## BEGIN Given data

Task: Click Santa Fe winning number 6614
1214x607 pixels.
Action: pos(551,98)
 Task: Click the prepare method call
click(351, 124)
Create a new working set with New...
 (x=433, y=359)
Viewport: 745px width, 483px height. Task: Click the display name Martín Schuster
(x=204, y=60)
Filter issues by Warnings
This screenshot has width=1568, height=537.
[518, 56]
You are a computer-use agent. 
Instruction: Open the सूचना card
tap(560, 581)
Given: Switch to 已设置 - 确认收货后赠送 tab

## END Given data

● What is expected:
How many lines of the material above contain the string "Task"? Reply with the number alone.

● Expected output:
3